In a recent comment to my posting on NetPromoter vs. Satisfaction (which is a topic that often evolves into almost a religious debate), someone mentioned generational differences in how consumers interact (younger consumers are more likely to “recommend” than are older consumers). A lot of my research deals with consumer behavior — looking at topics like this — so I thought it might be good to include some elements of my research in that area on this blog. Rather than dealing with the “recommend” topic (we’ll let that discussion continue in the comments), I’ll dig into some of the differences in “Enjoyability.”
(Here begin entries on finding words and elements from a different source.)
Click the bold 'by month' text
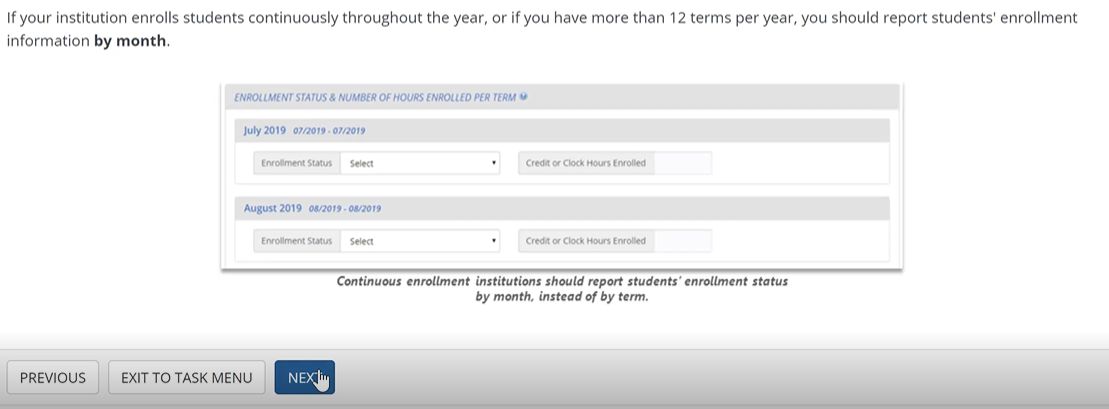pyautogui.click(x=130, y=42)
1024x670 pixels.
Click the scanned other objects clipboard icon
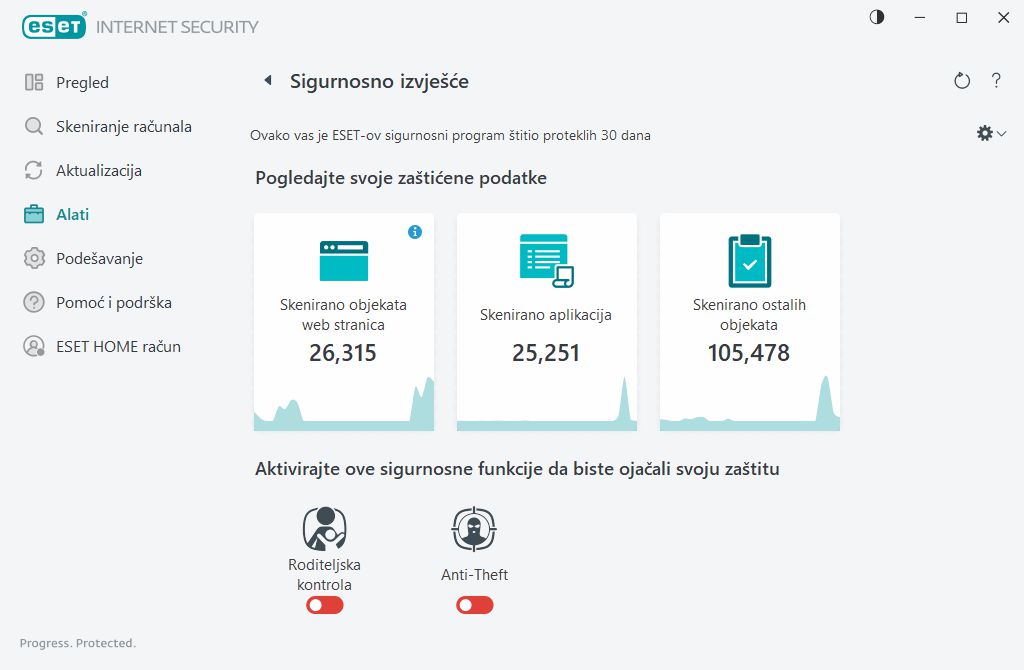(x=749, y=261)
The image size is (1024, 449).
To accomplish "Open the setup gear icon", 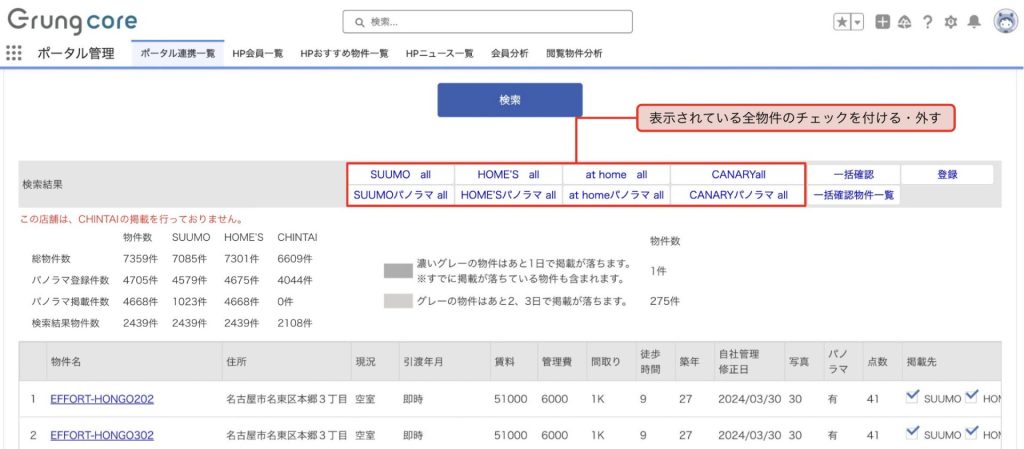I will (950, 22).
In a Forrester report called “Gen X Males Crave More Enjoyment” I analyzed survey responses from more than 5,000 consumers — examining how they enjoy doing business with 14 different types of companies. There’s a lot of data in that report, but let me highlight a few key findings:
- Male Gen Xers want a lot more enjoyment. When it comes to every category of business except airlines, Gen X males were at or near the top in their willingness to switch providers for a more enjoyable experience.
- Seniors aren’t looking for more enjoyment. Female Seniors was one of the groups least likely to leave its current provider for a better experience – except when it came to the group’s dealings with general department stores. Male Seniors felt the same disinterest in moving business away from six of the different types of companies.
- Female Gen Yers have more enjoyment than their male peers. Young consumers are split down gender lines when it comes to enjoyability. Gen Y males give some of the lowest marks to seven firms while Gen Y females give some of the highest marks to four of the firms.
There are significant differences in both generations and genders (we sometimes refer to this analysis as a look at “genderations” — a shout out to Eric Dolan, a researcher at Forrester, for creating that term). So your strategy had better be clear on what you want to accomplish with each of these genderations.